----- Kaynak metin

Bu mücadelede tüm anneleri, babaları, sadece eğitim alanında değil toplumsal yaşamın her alanında yaşanan gelişmelerden kaygı duyan herkesi, 4+4+4 eğitim sistemini durdurmaya;
Eğitim Sen’in 11 Eylül’de yurdun dört bir yanından yürüyüş kollarıyla başlayan, 15 Eylül’de kitlesel bir mitinge dönüşecek eyleminde, 4+4+4 sisteminin gerici ve piyasacı dayatmalarına karşı kamusal, parasız, bilimsel, laik ve demokratik eğitim mücadelesinde sesimizi birlikte yükseltmeye davet ediyoruz.

----------

**Görev A:**
Aşağıdaki soruları kaynak metne dayanarak yanıtlayın:
(i) Eylem hangi tarihte ve hangi biçimde başlıyor?
(ii) Eylem 15 Eylül'de neye dönüşecek?
(iii) Mücadelesi verilen eğitim hangi nitelikleriyle tanımlanıyor?
**Görev B:**
Aşağıdaki ifadeler kaynak metinle örtüşüyor mu? Her biri için evet ya da hayır deyin ve kararı belirleyen ifadeyi metinden aynen aktarın.
(i) Eylem 15 Eylül'de başlıyor.
(ii) Çağrı yalnızca eğitim alanındaki gelişmelerden kaygı duyanlara yöneliktir.
(iii) Metin, 4+4+4 eğitim sisteminin durdurulması çağrısında bulunuyor.
**Görev C:**
Kaynak metne göre sesin birlikte yükseltilmesi çağrısı hangi gerekçeye ve amaca dayanıyor? Bir ila üç cümleyle açıklayın.

----- Kayıtlı veriler

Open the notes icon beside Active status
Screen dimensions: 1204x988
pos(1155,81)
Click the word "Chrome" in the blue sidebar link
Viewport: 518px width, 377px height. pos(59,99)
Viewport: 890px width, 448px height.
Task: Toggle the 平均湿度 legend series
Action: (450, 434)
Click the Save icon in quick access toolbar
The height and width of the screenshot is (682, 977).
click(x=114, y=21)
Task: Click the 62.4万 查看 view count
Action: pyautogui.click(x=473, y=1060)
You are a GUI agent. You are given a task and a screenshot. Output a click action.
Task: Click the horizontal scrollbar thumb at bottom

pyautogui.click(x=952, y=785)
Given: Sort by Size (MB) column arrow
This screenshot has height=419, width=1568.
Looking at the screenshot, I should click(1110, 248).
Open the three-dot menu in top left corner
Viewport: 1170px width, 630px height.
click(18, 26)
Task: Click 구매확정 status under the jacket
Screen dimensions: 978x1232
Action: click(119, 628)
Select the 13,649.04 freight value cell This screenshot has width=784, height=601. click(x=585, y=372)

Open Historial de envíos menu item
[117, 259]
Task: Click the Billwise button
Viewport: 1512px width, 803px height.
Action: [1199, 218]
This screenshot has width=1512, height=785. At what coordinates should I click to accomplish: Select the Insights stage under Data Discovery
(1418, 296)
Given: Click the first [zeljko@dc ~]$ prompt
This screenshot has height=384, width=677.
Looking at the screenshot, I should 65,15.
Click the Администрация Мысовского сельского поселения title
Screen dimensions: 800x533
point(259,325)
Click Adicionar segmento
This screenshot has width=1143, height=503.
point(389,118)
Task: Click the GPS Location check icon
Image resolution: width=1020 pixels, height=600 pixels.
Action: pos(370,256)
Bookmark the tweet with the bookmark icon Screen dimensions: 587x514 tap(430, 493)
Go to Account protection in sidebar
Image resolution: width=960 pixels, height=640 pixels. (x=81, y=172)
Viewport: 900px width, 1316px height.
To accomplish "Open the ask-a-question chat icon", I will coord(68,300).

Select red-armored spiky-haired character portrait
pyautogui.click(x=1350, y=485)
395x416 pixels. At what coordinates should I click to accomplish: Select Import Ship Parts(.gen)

----------

**Yanıt A:**
(i) 11 Eylül'de, yurdun dört bir yanından yürüyüş kollarıyla başlıyor.
(ii) Kitlesel bir mitinge dönüşecek.
(iii) Kamusal, parasız, bilimsel, laik ve demokratik eğitim olarak tanımlanıyor.

**Yanıt B:**
(i) Hayır: "11 Eylül’de yurdun dört bir yanından yürüyüş kollarıyla başlayan"
(ii) Hayır: "sadece eğitim alanında değil toplumsal yaşamın her alanında yaşanan gelişmelerden kaygı duyan herkesi"
(iii) Evet: "4+4+4 eğitim sistemini durdurmaya"

**Yanıt C:**
Çağrının gerekçesi, 4+4+4 sisteminin gerici ve piyasacı dayatmalarına karşı çıkmaktır. Amaç ise kamusal, parasız, bilimsel, laik ve demokratik eğitim mücadelesini ortak bir sesle sürdürmektir.